ItaliaOggi (Media e Pubblicità)
Numero
091, pag. 20 del 17/4/2003
di Guido Barlozzetti


Diario della (tele)guerra.

Il fronte della politica

Si esaurisce il rubinetto delle immagini dall’Iraq. Solo da Mosul arrivano in video i combattimenti tra gli iracheni e i curdi. Il fronte si sposta ormai dai campi di battaglia militari a quelli della politica.

Uno è quello del nostro parlamento. È qui che va in scena una partita complicata che si può seguire in tutte le sue tortuose articolazioni sul canale parlamentare della Rai. Maggioranza e opposizione si confrontano sulla spedizione di tremila militari italiani in Iraq.

Gli schieramenti del match rischiano di essere più complicati di quelli che si sono affrontati nel deserto. Altro che la cartina di Porta a porta: le mozioni si susseguono in una variabilità assoluta dei sostenitori o degli oppositori. Poi, nei talk show, va in onda il gioco dell’interpretazione dei voti, con Bruno Vespa appena rientrato dallo studio avanzato del Kuwait.

Ma gli onori della cronaca toccano ad un vecchio protagonista del terrorismo internazionale. Il quasi dimenticato Abu Abbas, responsabile nel 1985 del sequestro dell’Achille Lauro.

Le forze speciali americane lo stanano alla periferia di Baghdad e l’America si affretta ad esibire una preda che vuol dire chiudere un conto aperto e una ferita non rimarginata.

Si avverte nel piccolo schermo e anche nei giornali la strana sensazione di essere alla fine di una storia, quando le varie sottotrame e, poi, la trama principale vanno inesorabilmente a chiudersi.

Così, è perfettamente logico che il presidente Bush chieda alle Nazioni Unite di togliere l’embargo all’Iraq.
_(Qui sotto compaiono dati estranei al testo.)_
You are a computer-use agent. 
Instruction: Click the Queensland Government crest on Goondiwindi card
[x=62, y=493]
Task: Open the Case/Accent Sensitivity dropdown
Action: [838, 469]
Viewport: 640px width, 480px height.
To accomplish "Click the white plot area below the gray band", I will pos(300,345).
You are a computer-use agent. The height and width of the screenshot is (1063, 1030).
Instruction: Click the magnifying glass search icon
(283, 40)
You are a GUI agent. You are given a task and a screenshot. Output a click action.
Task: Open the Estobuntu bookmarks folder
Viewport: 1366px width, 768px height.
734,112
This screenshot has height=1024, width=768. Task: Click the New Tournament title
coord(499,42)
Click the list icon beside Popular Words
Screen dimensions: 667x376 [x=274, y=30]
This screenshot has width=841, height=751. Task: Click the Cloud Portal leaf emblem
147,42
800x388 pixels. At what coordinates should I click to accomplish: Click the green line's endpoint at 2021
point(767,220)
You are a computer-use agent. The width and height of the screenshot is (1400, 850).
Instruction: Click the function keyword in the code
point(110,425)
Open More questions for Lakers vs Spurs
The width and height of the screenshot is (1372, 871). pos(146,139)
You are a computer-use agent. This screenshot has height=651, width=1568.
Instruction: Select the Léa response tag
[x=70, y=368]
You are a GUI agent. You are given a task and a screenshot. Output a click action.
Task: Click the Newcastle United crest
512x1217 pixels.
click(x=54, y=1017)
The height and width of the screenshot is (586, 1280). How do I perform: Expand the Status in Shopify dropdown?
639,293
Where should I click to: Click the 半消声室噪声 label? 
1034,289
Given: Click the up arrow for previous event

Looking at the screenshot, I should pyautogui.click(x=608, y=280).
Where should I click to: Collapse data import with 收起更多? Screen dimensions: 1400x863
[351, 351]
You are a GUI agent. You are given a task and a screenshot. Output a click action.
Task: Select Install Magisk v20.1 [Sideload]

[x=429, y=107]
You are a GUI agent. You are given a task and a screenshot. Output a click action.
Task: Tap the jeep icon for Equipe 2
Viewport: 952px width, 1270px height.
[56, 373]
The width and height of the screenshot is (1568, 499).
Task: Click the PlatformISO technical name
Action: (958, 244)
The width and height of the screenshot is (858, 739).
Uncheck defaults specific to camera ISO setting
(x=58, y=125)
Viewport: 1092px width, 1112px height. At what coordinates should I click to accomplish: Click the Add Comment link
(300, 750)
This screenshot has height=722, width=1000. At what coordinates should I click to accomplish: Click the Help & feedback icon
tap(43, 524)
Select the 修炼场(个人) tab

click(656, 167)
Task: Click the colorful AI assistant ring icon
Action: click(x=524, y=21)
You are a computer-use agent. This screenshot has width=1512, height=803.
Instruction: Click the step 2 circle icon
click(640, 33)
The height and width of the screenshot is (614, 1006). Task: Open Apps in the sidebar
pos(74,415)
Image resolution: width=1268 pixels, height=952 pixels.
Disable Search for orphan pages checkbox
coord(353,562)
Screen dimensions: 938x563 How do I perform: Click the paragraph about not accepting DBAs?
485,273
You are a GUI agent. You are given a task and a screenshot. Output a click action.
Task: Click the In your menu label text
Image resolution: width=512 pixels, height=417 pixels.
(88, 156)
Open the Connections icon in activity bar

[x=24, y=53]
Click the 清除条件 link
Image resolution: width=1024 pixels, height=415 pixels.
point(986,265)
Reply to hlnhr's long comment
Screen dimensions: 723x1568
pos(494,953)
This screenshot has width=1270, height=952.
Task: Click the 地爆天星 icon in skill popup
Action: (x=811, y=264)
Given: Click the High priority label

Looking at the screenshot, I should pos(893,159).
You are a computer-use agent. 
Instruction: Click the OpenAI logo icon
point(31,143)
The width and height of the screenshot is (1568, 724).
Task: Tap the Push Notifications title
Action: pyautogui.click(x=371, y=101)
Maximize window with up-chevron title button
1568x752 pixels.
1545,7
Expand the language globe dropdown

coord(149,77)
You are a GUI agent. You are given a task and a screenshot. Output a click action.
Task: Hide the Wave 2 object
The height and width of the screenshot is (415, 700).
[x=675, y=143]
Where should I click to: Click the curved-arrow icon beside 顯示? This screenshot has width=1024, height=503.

Ormai, non c’è più bisogno di ispettori.

E così, se i marines calcano la mano a Mosul, a un check point di Baghdad capita di assistere ad un calcio di rinvio da parte di un check point americano.

La palla raggiunge un ragazzino in ciabatte che colpisce al volo.

Dopo i kalashnikov e le bombe intelligenti, può anche essere l’ora del calcio. Un gol di vantaggio nella partita della promozione dell’immagine.